I’munna kill you,” he said through gritted teeth.

Danny lowered his fists. He wanted to rub his forearm but he wouldn’t give Wally that satisfaction. Instead, he brought his guard back up and took a determined lunge toward Wally, making a little bob to the left, which was lesson two. When he saw his chance, he would aim for a spot at the back of Wally’s brain pan and drive his fist with all his might, right at that spot, hard and true. Lesson three.

Wally’s eyes grew big. He wasn’t expecting a fair fight. He moved back on his heels and brought his fists up to his chest. Danny circled, took a half step back, getting ready to strike, then bumped into something and threw his arms out to catch his balance. Deej or Dolan, he never knew which, had sneaked up behind him on all fours. Wally leapt forward and pushed Danny’s chest with a great two-handed shove. He went up and over, landing hard on the shuffleboard court, knocking the wind out of him.

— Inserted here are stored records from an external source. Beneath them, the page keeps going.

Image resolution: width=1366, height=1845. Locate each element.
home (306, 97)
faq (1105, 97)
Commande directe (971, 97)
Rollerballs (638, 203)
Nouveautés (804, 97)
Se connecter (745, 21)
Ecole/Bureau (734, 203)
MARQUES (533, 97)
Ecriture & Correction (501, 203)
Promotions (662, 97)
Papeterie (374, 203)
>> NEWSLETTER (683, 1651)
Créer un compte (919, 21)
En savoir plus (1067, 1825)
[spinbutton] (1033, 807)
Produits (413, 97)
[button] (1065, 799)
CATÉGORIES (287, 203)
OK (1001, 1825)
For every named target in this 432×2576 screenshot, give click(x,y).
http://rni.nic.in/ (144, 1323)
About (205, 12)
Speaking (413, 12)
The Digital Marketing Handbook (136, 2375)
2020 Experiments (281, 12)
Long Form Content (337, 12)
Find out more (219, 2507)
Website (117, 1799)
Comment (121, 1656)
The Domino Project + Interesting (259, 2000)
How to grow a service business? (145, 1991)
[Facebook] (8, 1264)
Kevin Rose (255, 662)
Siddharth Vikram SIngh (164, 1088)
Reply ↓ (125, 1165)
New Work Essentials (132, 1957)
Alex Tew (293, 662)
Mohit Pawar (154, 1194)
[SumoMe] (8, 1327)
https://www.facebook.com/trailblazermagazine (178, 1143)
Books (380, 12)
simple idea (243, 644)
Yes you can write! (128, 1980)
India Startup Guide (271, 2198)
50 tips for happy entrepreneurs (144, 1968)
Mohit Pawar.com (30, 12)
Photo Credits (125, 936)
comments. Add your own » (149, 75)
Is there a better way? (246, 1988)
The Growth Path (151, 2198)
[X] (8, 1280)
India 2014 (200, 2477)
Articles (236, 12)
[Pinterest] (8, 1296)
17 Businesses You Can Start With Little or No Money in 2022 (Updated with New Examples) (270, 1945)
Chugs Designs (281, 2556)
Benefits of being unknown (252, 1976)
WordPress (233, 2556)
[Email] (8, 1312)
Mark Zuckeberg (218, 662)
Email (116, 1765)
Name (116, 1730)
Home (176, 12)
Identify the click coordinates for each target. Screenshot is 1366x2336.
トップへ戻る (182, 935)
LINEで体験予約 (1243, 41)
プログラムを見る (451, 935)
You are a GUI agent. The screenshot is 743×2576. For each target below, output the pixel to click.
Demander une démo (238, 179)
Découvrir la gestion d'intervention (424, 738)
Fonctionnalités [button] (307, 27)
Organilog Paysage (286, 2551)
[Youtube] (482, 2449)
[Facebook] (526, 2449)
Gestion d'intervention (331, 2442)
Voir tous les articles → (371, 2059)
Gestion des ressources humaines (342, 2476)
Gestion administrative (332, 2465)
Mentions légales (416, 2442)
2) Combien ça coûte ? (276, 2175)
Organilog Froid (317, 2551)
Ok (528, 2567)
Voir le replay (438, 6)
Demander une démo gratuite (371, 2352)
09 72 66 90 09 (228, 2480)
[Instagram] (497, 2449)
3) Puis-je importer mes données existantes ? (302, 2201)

 Seeing stars and gasping for breath, Danny couldn’t move. Wally stepped up and gave him a kick in the side. Danny struggled in a panic to fill his lungs. He knew that breath would come, he couldn’t rush it, but he tried anyway. Wally kicked him again and again and there was nothing he could do to stop him. Some of the others joined in, kicking his shoulders and legs but thankfully they put no weight behind their kicks, like their heart wasn’t in it. Not like Wally, whom Danny was sure would break his ribs.
Danny flailed on his back like a haddock, sucking air, not even trying to fend off the blows. Just as he wondered why they hadn’t kicked him in the head yet, he felt Wally’s sneaker bounce off his skull, above his right ear. Danny heard a crunch, saw a bright flash and thought he had cracked it. But then he saw Wally, blurry through tearing eyes, hopping on one foot, holding the other with both hands, shouting obscenities.

Danny was finally able to take a few shallow breaths. He rolled onto his side, tucking his head under his arms, in case more kicks were forthcoming. It hurt to lift his arms. It hurt to breathe the air he had been praying for. He wheezed and winced with each tiny gulp. His heart beat like a drum and bugle corps march at half-time. His head ached and pounded.
He stayed like that for a tensed seconds, expecting the beating to start up again, but instead he heard Vinny’s annoying rat voice.

“You’re soaked through, Benny. Are you a pissah? Did Chrissy teach you that?” He heard the sound of a zipper. “What’s a little more?” And Danny felt the hot liquid stream across his back. His shirt stuck to his skin and he felt rivulets trace across his ribcage and spatter on the cement. The acrid smell and the bald indignity of it made him start to heave. Some of the boys gasped. He heard them move away in twos and threes. “Enjoy”, Vinny said, zipping up.

Vinny helped Wally hobble away. Danny lay there for a while, his fists cramped shut over his face, stewing in hot anger and…
Slowly, steadily he forced his breathing to stabilize in a standoff between pain and relief.

“You awright?” Ravenel White stood over him, basketball wedged between his right arm and his hip. He bent down, extending his left, offering Danny an arm up.
“Why he call you a Jewboy?” he said.
“What?”, said Danny, pulling at his oxford shirt so hard that buttons popped off. He yanked it up, despite the stabbing pain, over his head and threw it into the woods. Purple bruises were starting to show on his ribs. He gingerly tested the bumps on his head.
“He called you ‘Benny’, thassa jew name, innit?”, said Lovey, looking over Ravenel’s shoulder.
“No. I dunno,” said Danny stiffly, “It’s just a name for retards from Bayonne.”
“He cu-ray-ZEE,” said Ravenel. “You a tuff kid.”
“Man,” said Danny.
“Huh?”
“I’m a man.”
“Dassright,” said Ravenel, flashing a big smile. “You a man.”

Danny stumbled home, shirtless into the darkening evening.

When he got to Henry, the streetlights where coming on, casting a sick greenish light as they heated up. As he reached his driveway, Mrs. Doherty stared at him through the screen, aghast, framed in the yellow glow of her front door. Danny raised a painful arm in greeting. “Uh huh. Wally beat me up, again. Maybe give his mother a ring?” he said and walked up to his porch. He just didn’t care.